Смерть Кюстина, кажется, скорее разожгла, чем утолила варварство парижской черни. При каждом поражении своих армий они требуют казней, и многие из тех, на кого пал жребий идти против врага, обусловили на трибуне якобинцев головы, которые они требуют в качестве условия своего отъезда или в качестве награды за свои труды. Лавр не имеет привлекательности для таких героев, которые облачаются в пагубный тис и зловещий кипарис и идут на поле чести с кинжалом убийцы, еще обагренным кровью.
* Many insisted they would not depart until after the death of the Queen—some claimed the death of one General, some that of another, and all, the lives or banishment of the gentry and clergy.
«Прекрасные скакуны, веселые щиты, яркое оружие» — созданное воображением божество, венок славы и все то, что поэты вообразили для украшения ужасов войны, не нужны, чтобы искушать грубое варварство парижанина: он ищет не славы, а резни — его стимул — стоны беззащитных жертв; он записывается под знамя гильотины и признает палача своим покровителем Марсом.
Отмечая трудности, возникшие при осуществлении массового призыва, я забыла сообщить вам, что главным двигателем всех этих махинаций является ваш всемогущий мистер Питт — это он разжигал строптивость городов и пугал робость деревень; он убедил одних, что неприятно оставлять свои лавки и семьи, и внушил другим, что смерть или раны — не самое желанное; он, наконец, так эффективно достиг своей цели, что Конвент издает декрет за декретом, члены выступают с речами без особого толку, а немногие уже набранные рекруты, подобно тем, что были набраны весной, отправляются из многих мест в армию под усиленным конвоем. Я хотела бы иметь более мирные и приятные темы для вашего развлечения, но они не представляются, и «вы должны винить времена, а не меня». Я хотела бы сказать вам, что законодательная власть честна, что якобинцы гуманны, а народ — патриоты; но вы знаете, что у меня нет таланта к вымыслу, а если бы и был, мое положение не благоприятствует никаким усилиям воображения. Ваша.

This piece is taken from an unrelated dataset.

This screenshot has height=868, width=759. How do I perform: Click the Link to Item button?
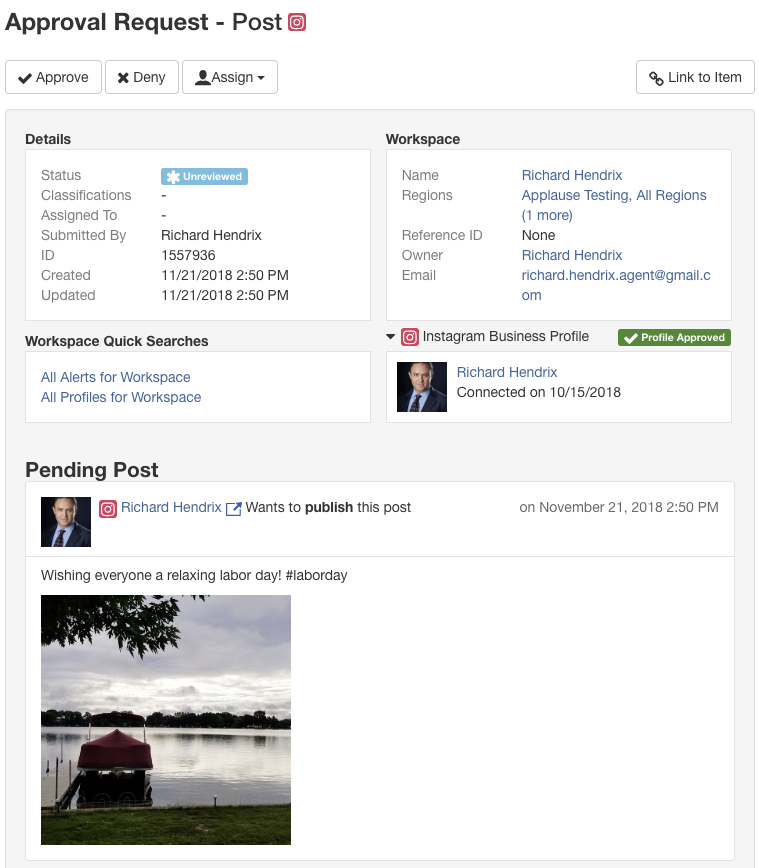(x=695, y=77)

Перонн, 7 сентября 1793 года.
Успехи врага со всех сторон, восстание в Лионе и Марселе, а также растущая сила повстанцев в Вандее возродили нашу жажду новостей, и если равнодушие французского характера избавляет их от более патриотических чувств, то оно не изгоняет любопытство; однако кризис, полный событий, который в Англии сблизил бы людей, здесь держит их порознь. Когда приходит важное известие, наши провинциальные политики запираются со своими газетами, избегают общества и стараются не высказывать своего мнения, пока не будут уверены в силе партии или успехе попытки. В нынешнем состоянии общественных дел вы можете поэтому представить, что у нас очень мало общения — мы выражаем свои чувства больше взглядами и жестами, чем словами, и Лафатер (если признать его систему) был бы полезнее для незнакомца, чем Буайе или Шамбо. Если англичане возьмут Дюнкерк, возможно, мы станем немного более общительными и решительными.